Silver Lake is an unincorporated community in Preston County, West Virginia, United States. Silver Lake is located along U.S. Route 219, 7.5 mi north of Thomas in Tucker County.

The community is named for a man-made lake of the same name, which is located within a private campground in the community. Built in 1928, the lake is retained by a small concrete splash dam and is located at the headwaters of the Youghiogheny River. The park and campground was also built in the 1930s, and was at one time one of the more popular vacation destinations in the area, featuring camping, boating, swimming, picknicking, a restaurant and game room, a small motel, and six small vacation cabins. The park's overnight facilities were particularly popular during the 1940s and early 1950s, prior to the development of rental cabins and a large lodge at nearby Blackwater Falls State Park, although the vacation cabins at Silver Lake were available for nightly rentals into the late 1990s. The restaurant closed in the early 2000s and today, the park is primarily a private campground, with many camping trailers permanently placed around the lake, and the cabins rented to monthly tenants.

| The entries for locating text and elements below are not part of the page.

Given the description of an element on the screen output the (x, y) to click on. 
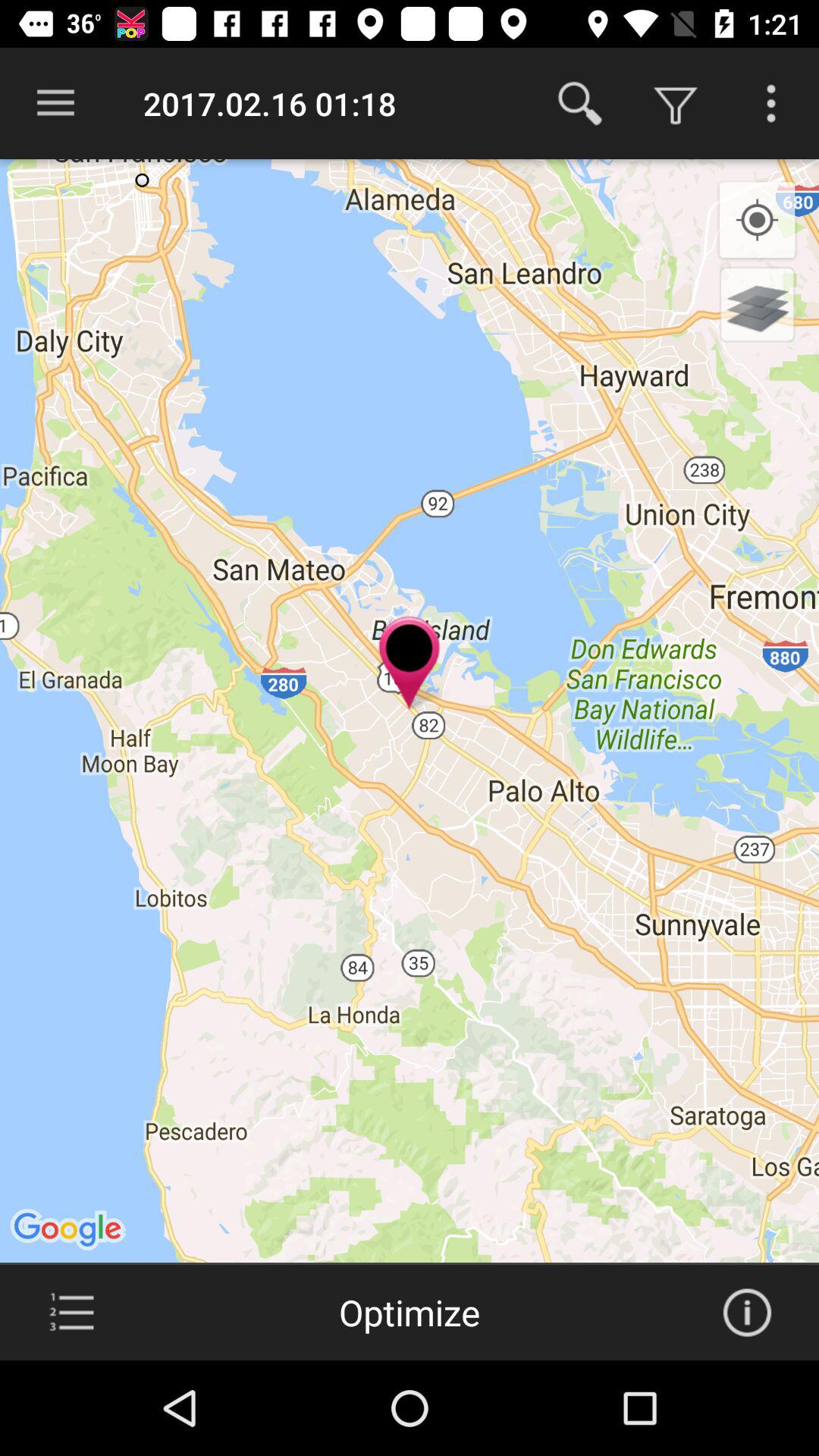
switch to 3d view (757, 304)
Given the description of an element on the screen output the (x, y) to click on. 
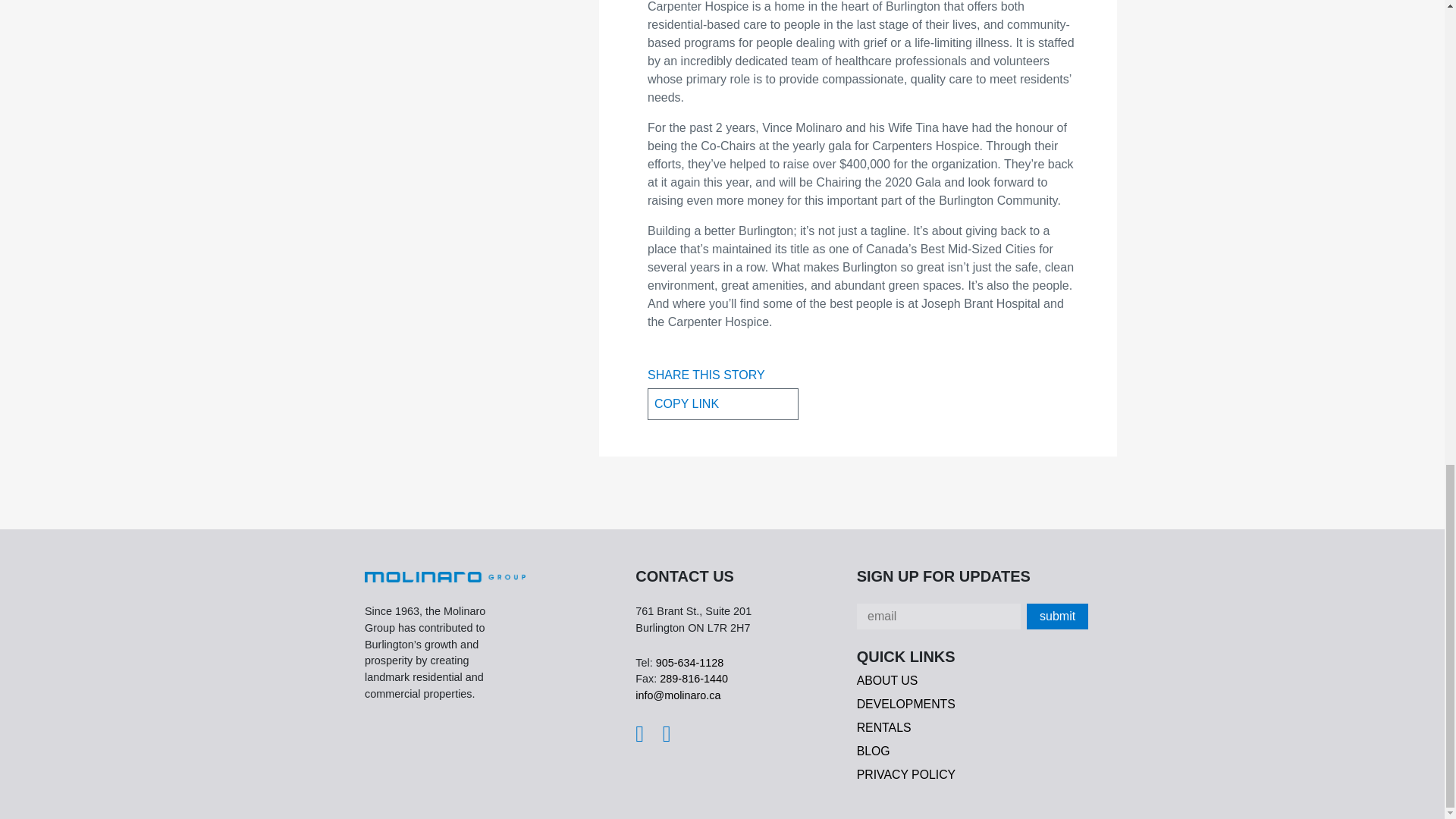
ABOUT US (887, 680)
289-816-1440 (693, 678)
COPY LINK (722, 403)
905-634-1128 (689, 662)
submit (1056, 616)
Given the description of an element on the screen output the (x, y) to click on. 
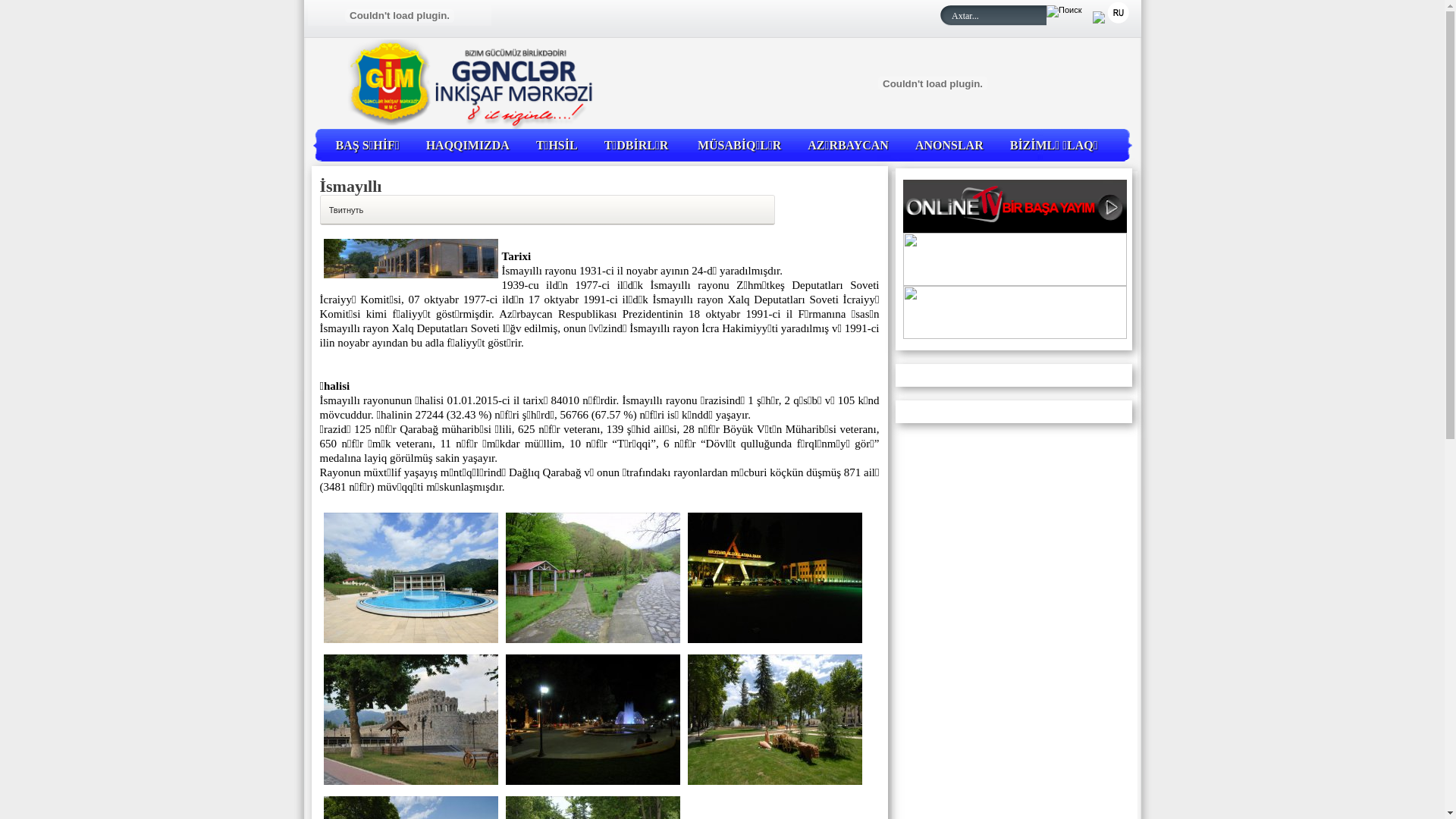
HAQQIMIZDA Element type: text (467, 145)
ANONSLAR Element type: text (949, 145)
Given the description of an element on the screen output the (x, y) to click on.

The trailhead to Hoye-Crest, the highest point in Maryland, is just south of Silver Lake. Hoye-Crest, the summit of Backbone Mountain, lies along the eastern edge of the West Virginia–Maryland state line, while Silver Lake is just west of the border. The Hoye-Crest trail, a one-time logging road on private property, is about one mile (1.6 km) long with 700 ft of elevation gain.

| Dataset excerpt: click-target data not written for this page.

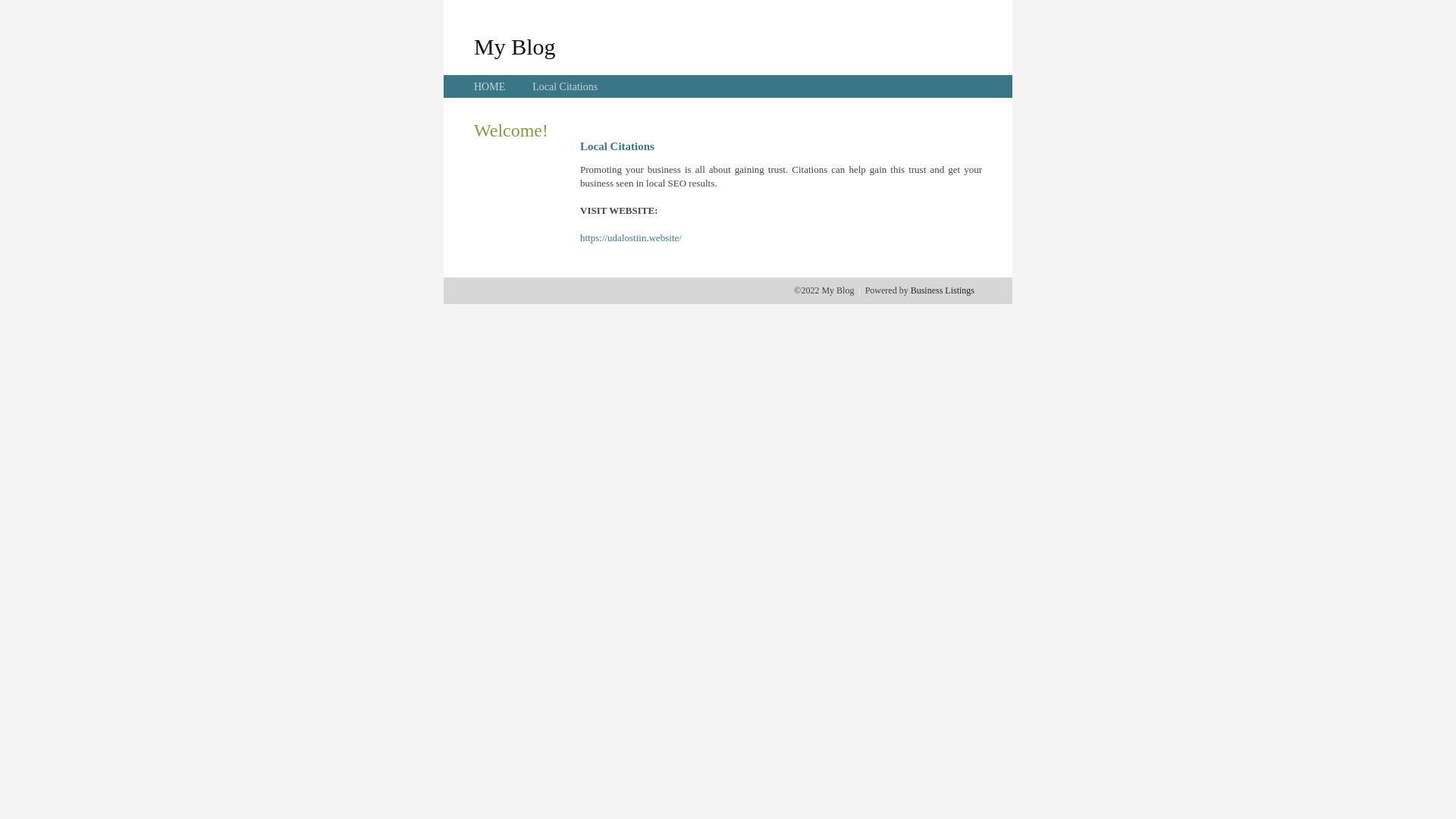
Business Listings Element type: text (942, 290)
HOME Element type: text (489, 86)
My Blog Element type: text (514, 46)
Local Citations Element type: text (564, 86)
https://udalostiin.website/ Element type: text (630, 237)
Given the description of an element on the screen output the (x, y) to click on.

Our Lady of the Pines Catholic Church, proclaimed as the "smallest church in 48 states," is in Silver Lake. The church building is a 12 ft × 24 ft purpose built family church with an altar and 6 two-seat pews across an aisle. The church is located near unincorporated Horse Shoe Run and Eglon, WV. Adjacent to the church is "the world's smallest mailing office," a post office that is smaller than the church.

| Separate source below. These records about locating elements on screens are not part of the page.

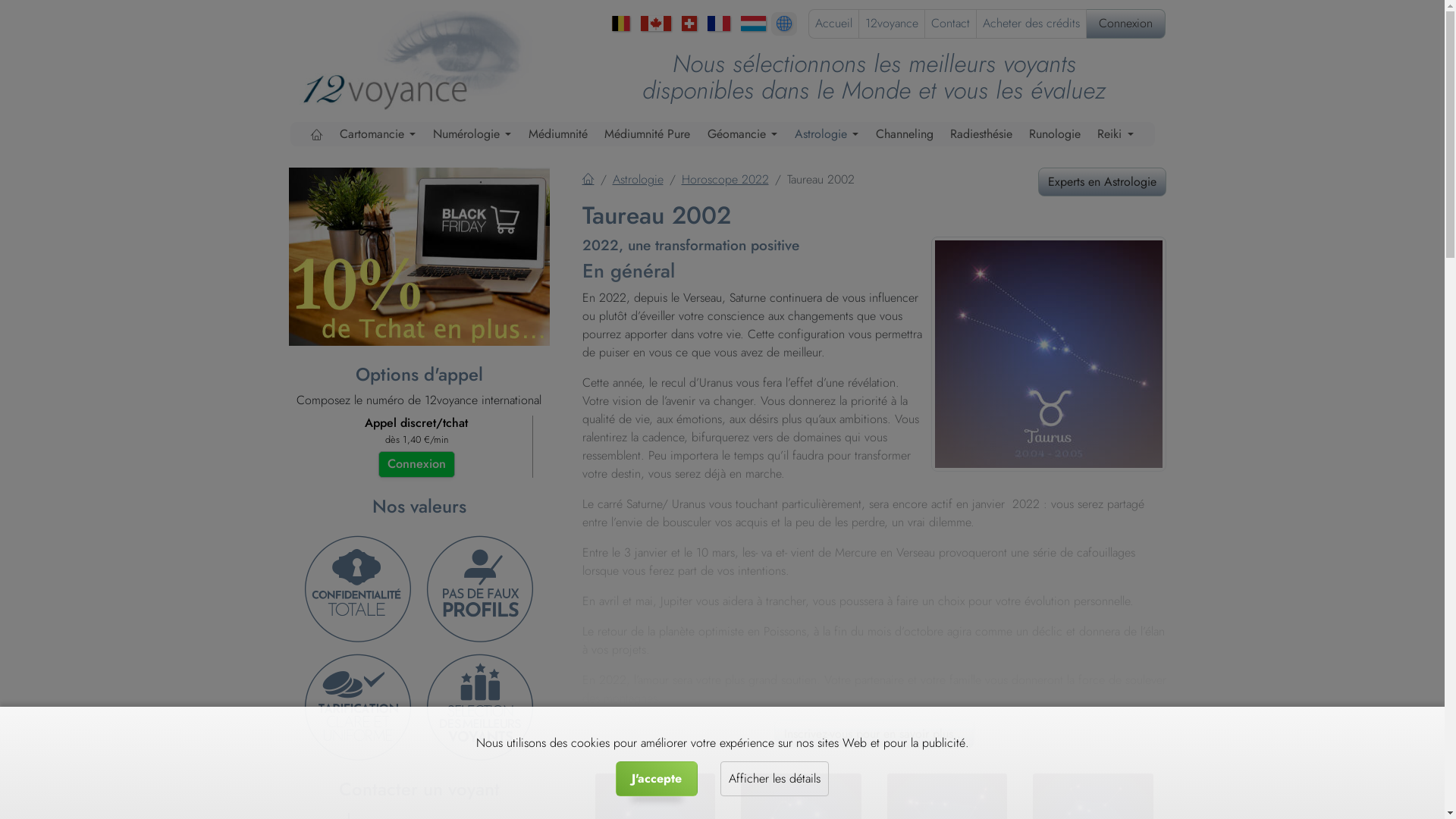
Connexion Element type: text (415, 464)
Taureau 2022 Element type: hover (1047, 353)
Experts en Astrologie Element type: text (1101, 181)
Reiki Element type: text (1115, 134)
Astrologie Element type: text (826, 134)
Astrologie Element type: text (637, 179)
Page d'accueil de 12voyance Element type: hover (425, 57)
Contact Element type: text (950, 22)
Accueil Element type: text (832, 22)
Horoscope 2022 Element type: text (724, 179)
Channeling Element type: text (904, 134)
Runologie Element type: text (1054, 134)
Taureau 2002 Element type: hover (1048, 353)
Cartomancie Element type: text (377, 134)
J'accepte Element type: text (656, 778)
12voyance Element type: text (890, 22)
Accueil Element type: hover (588, 179)
Inscrivez-vous pour en savoir plus... Element type: text (873, 733)
Connexion Element type: text (1124, 22)
Given the description of an element on the screen output the (x, y) to click on. 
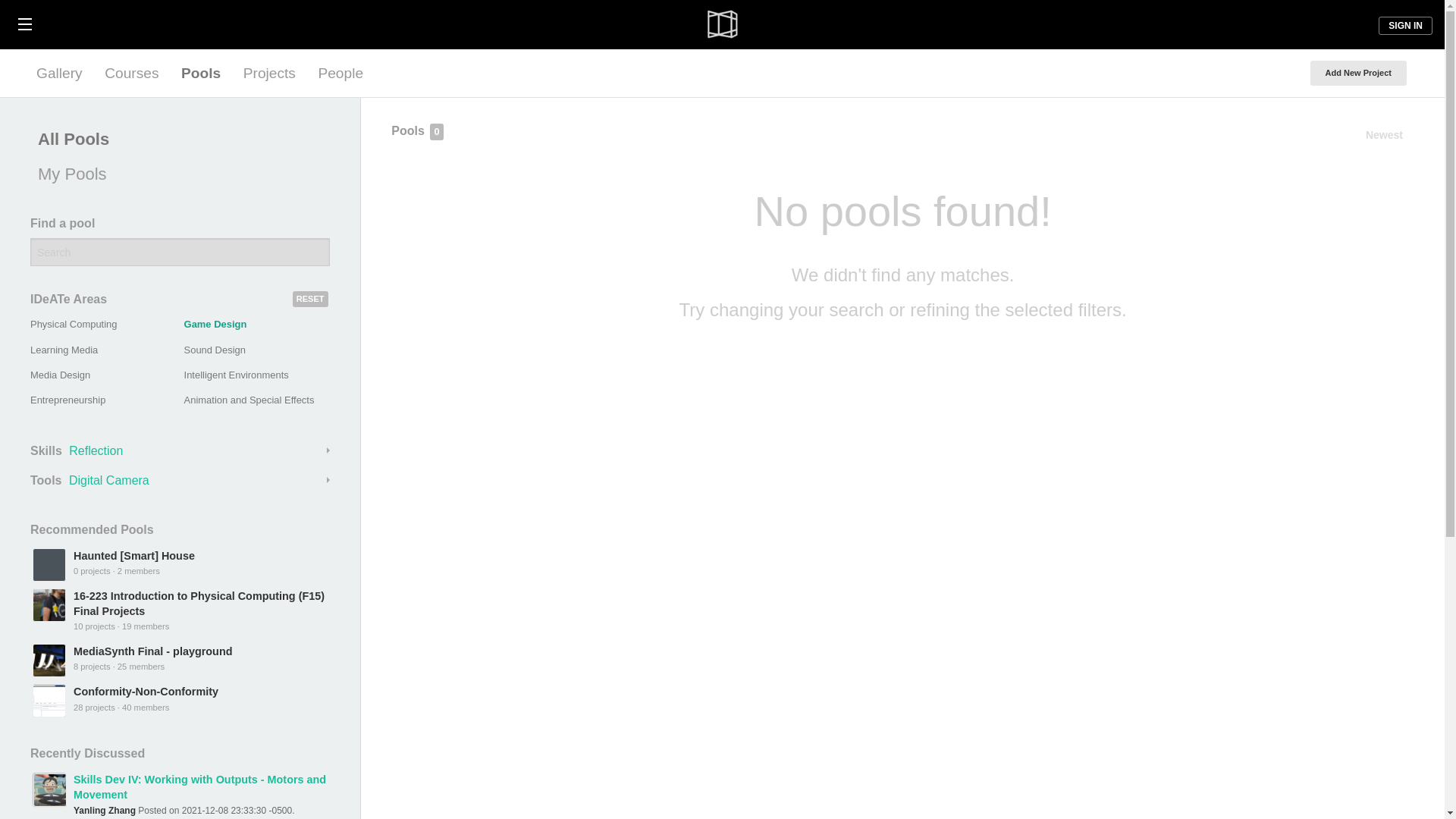
Learning Media (63, 349)
All Pools (175, 139)
Projects (268, 73)
People (340, 73)
Game Design (215, 324)
Pools (200, 73)
Animation and Special Effects (249, 399)
RESET (310, 299)
My Pools (175, 174)
Media Design (60, 374)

Prior to the construction of the lake in 1928, the area had been known as Breedlove. Breedlove was the southern terminus of the Preston Railroad, which hauled timber from the surrounding mountains to a large lumber mill in Crellin, Maryland. The railroad survived into the 1920s, and was last utilized to haul road construction materials for upgrades to US 219, which passes through the community. According to tradition, the community had been formerly named for John Breedlove, an early 19th-century soldier.